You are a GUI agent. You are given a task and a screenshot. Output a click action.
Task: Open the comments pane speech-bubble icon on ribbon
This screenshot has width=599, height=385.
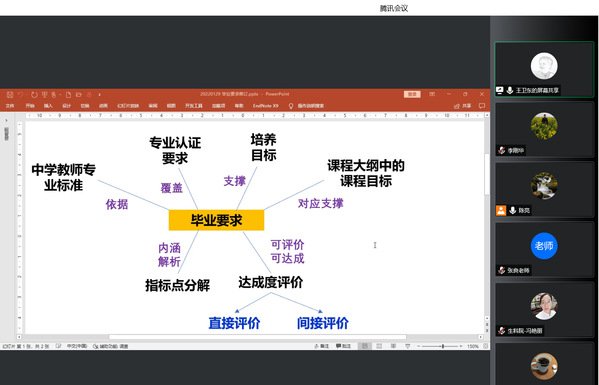coord(482,106)
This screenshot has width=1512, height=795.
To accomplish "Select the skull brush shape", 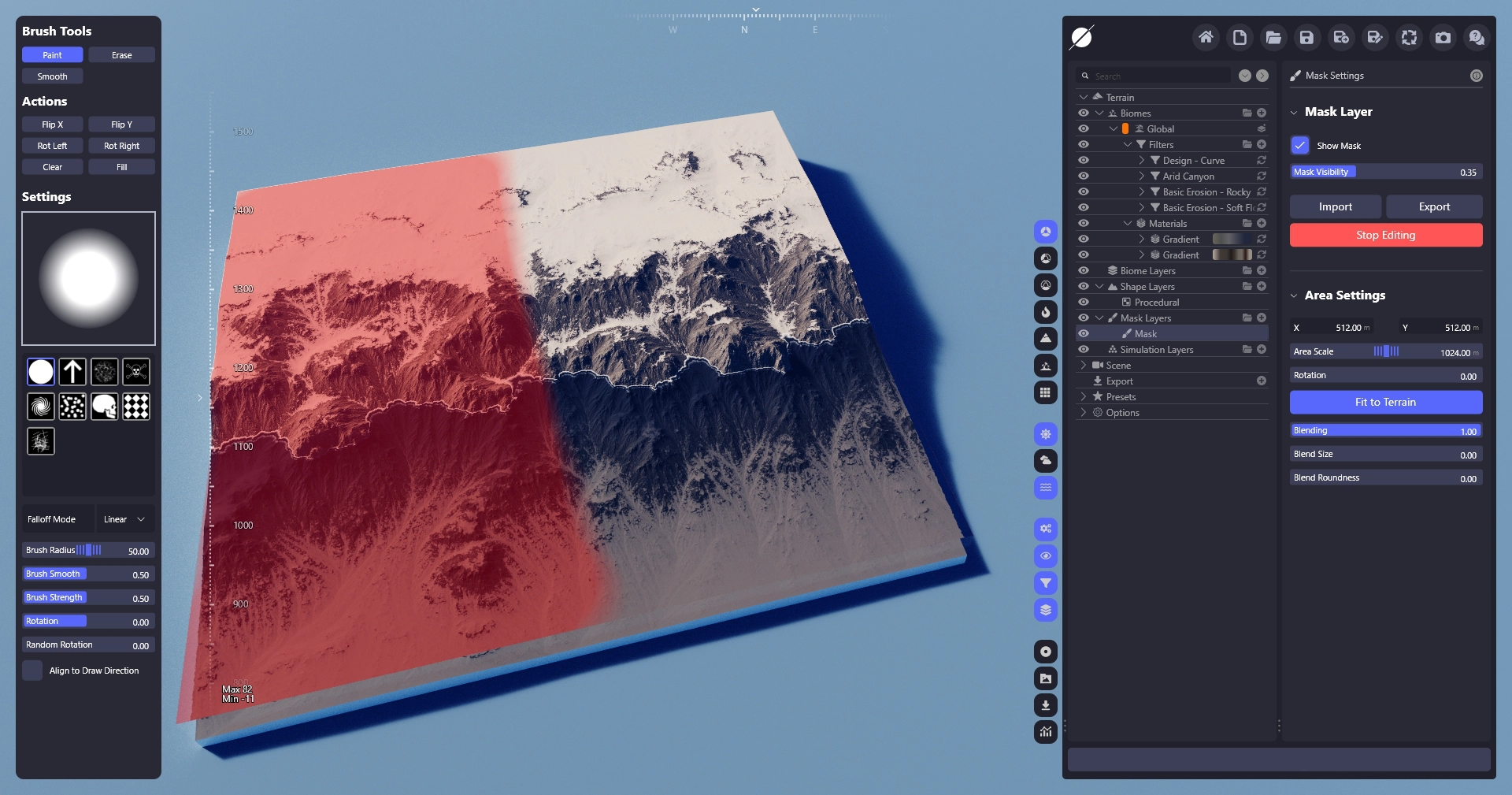I will click(104, 407).
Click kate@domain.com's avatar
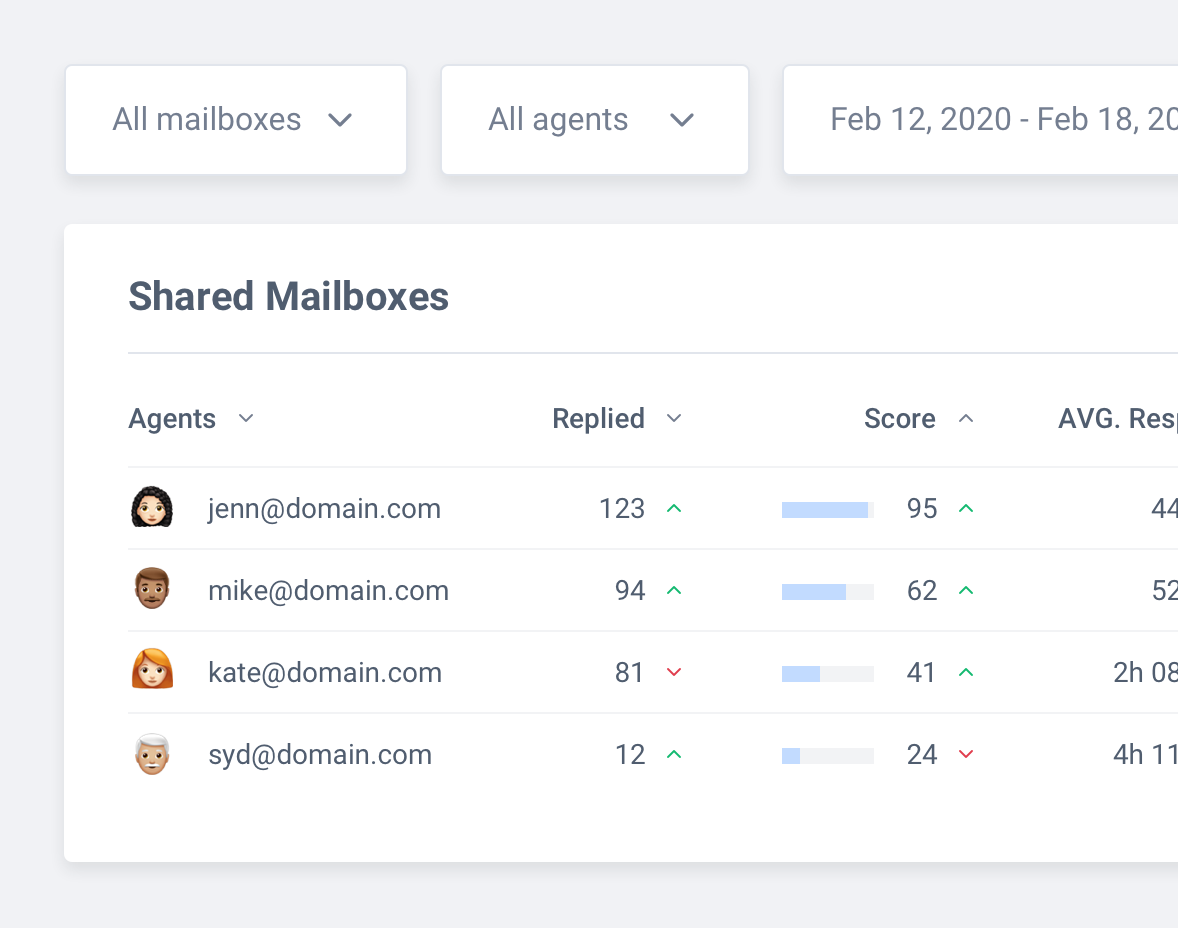 coord(151,672)
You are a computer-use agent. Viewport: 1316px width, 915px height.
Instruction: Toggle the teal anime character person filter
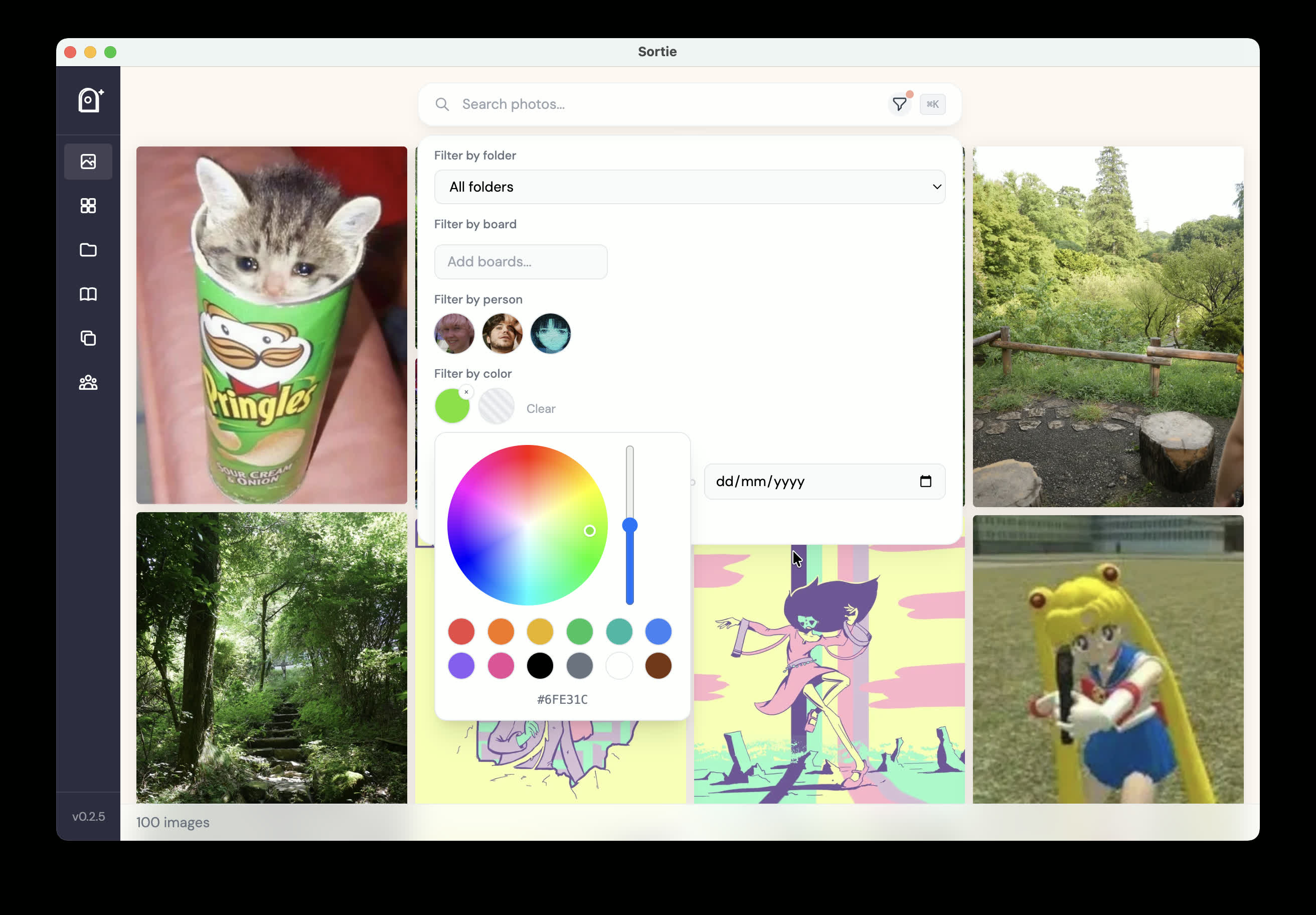(550, 333)
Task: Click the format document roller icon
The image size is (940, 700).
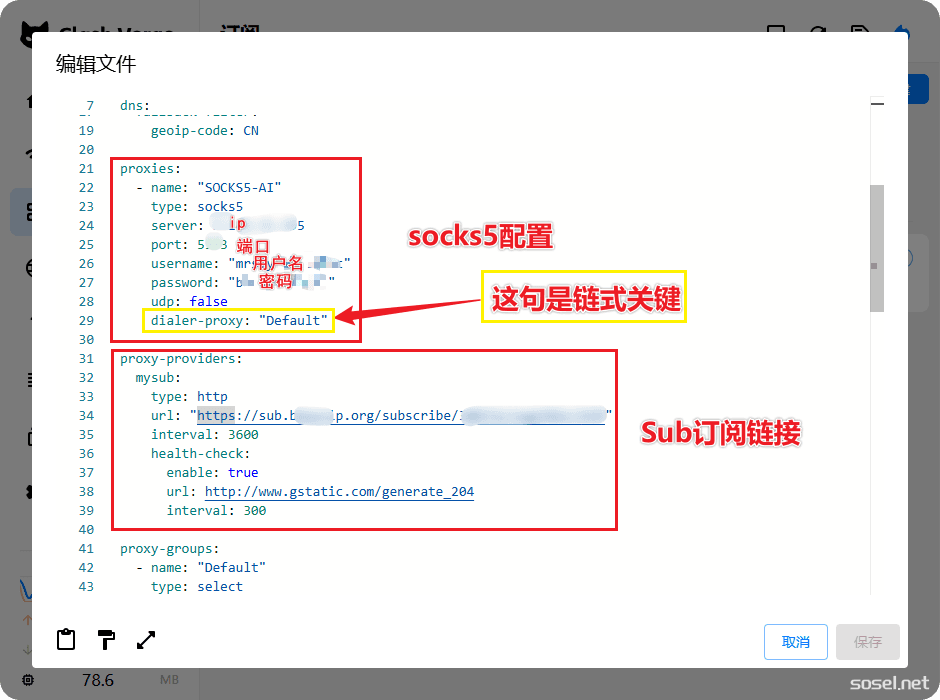Action: (x=106, y=640)
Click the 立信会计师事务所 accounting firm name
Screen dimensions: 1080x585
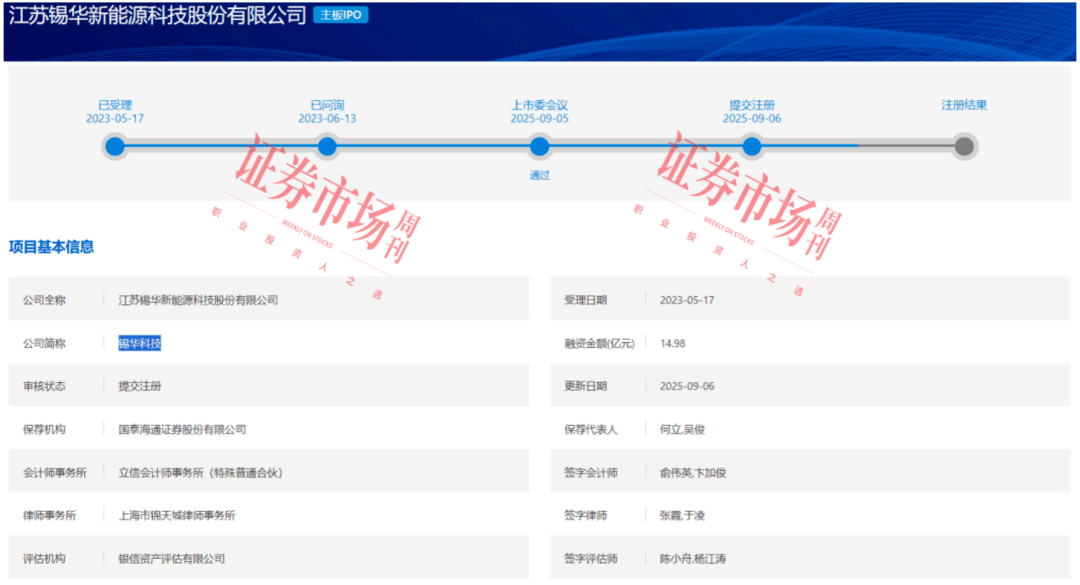[x=201, y=472]
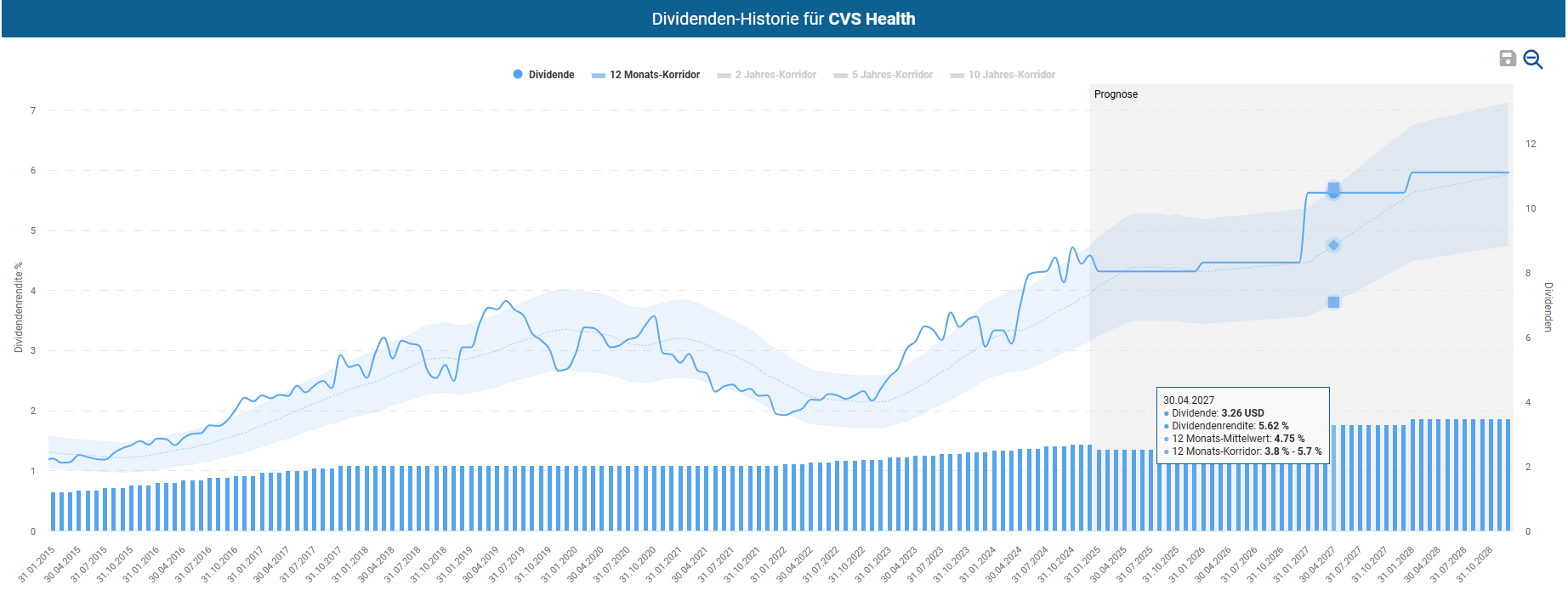The height and width of the screenshot is (596, 1568).
Task: Click the diamond marker on the mean line
Action: (1333, 245)
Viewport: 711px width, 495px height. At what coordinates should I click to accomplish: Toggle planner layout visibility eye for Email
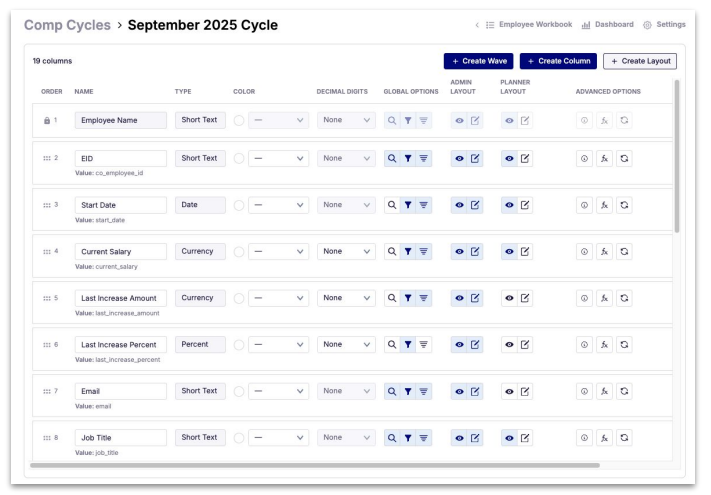[509, 392]
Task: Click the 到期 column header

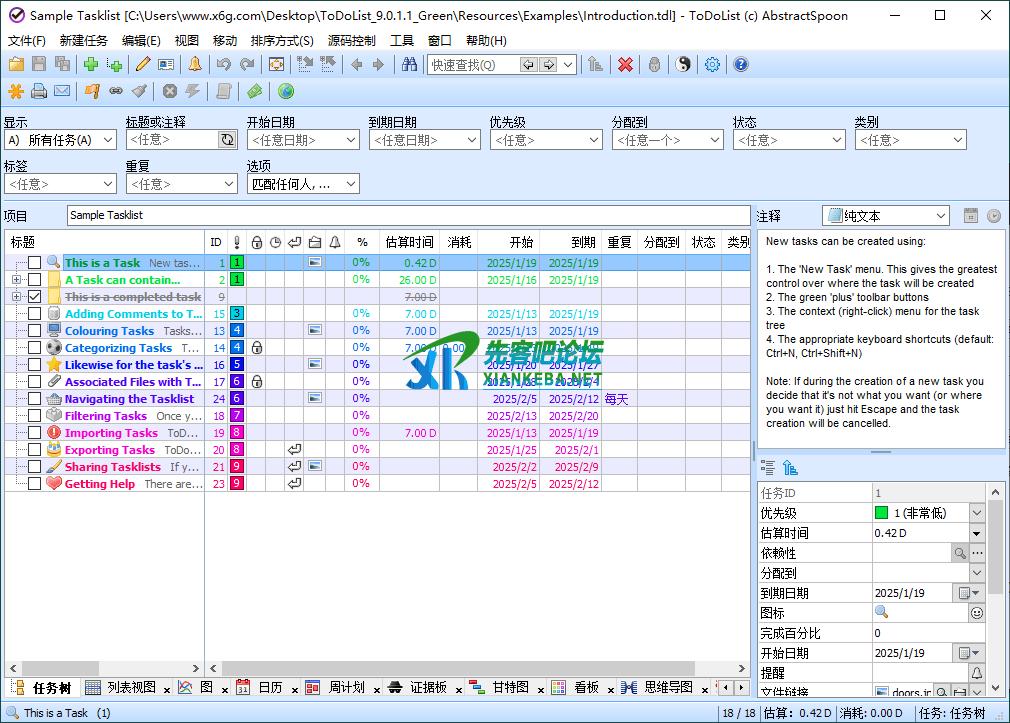Action: [583, 242]
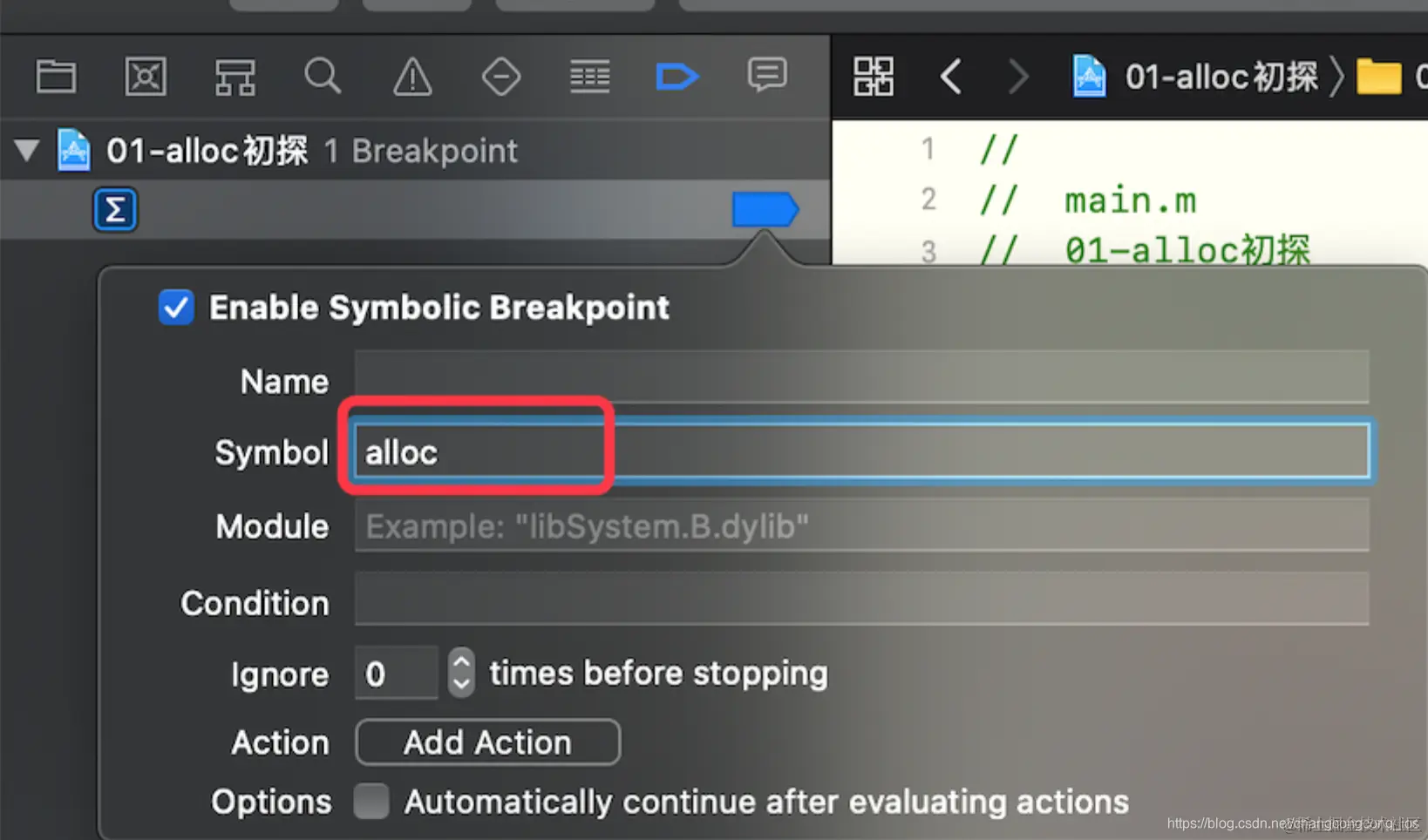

● ● ● ●

§ **EXERCISE OBJECTIVE**
Please rewrite the entries, starting with the line with "Click the 立信会计师事务所 accounting firm name" and going on through the end of the entries, replacing "Screen dimensions" with "Display size" and keeping everything else unchanged. Leave the pictures out of your answer.

§ **REPLY TO THE EXERCISE**
Click the 立信会计师事务所 accounting firm name
Display size: 1080x585
[x=201, y=472]
The height and width of the screenshot is (596, 1568).
Task: Click the diamond marker on the mean line
Action: (1333, 245)
Viewport: 711px width, 495px height. At what coordinates should I click to accomplish: Toggle planner layout visibility eye for Email
[509, 392]
Task: Click the 到期 column header

Action: [583, 242]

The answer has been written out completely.